The buyer suggested a 7.5% reduction in purchase price due to issues raised during diligence.  Beacon successfully negotiated the reduction into a deferral via an earn out with 7.5% additional upside.  The owner remained with the business and accepted a leadership position with the new owners and an exciting employment package which enables him to benefit from the future growth of the business.   

Postscript: The client earned the first year earnout and is projected to earn the second year earn out in the 2nd quarter of the 2nd year.  All accomplished during the COVID pandemic shutdowns. 
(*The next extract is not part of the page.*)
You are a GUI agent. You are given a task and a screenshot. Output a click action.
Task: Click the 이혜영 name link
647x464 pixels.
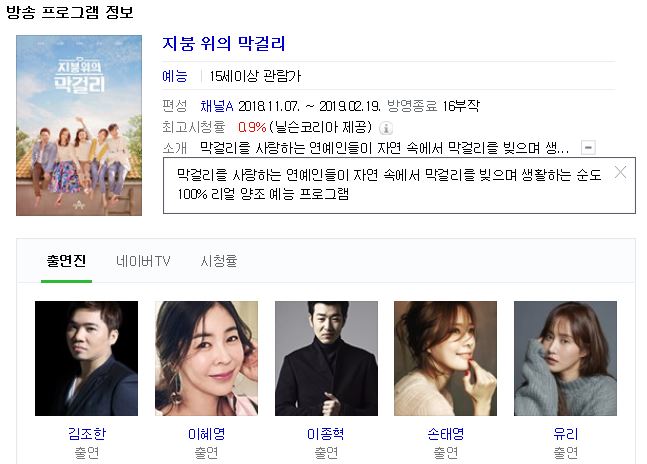[x=206, y=433]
About Beacon Equity Advisors – Since 1985 Beacon Equity Advisors, a leading New England Merger & Acquisition (M&A) advisory firm with offices in eight key New England cities, including in Boston, MA and Manchester, NH has represented owners selling closely held businesses such as Infinity Tape of Lawrence, Massachusetts.  Infinity Tape is a leader in the release tape industry, manufacturing the adhesive and release liner such as the one you might see when you seal a FedEx envelope.  While their manufacturing plant was located in Lawrence, MA, their customers were located across the United States. Beacon Equity Advisors’ experience selling manufacturing companies enabled them to tell an engaging story about this tape manufacturer business.  Highlighting key enterprise attributes enhanced the company’s value as Beacon identified synergistic opportunities for each of the buyers. By matching the right buyer with the right seller, shareholders were able to realize an above market value multiple in the sale of their business in a transaction beneficial for both parties. Beacon represented the Board of Directors and Shareholders in identifying the buyer, negotiating deal terms and brokering the transaction.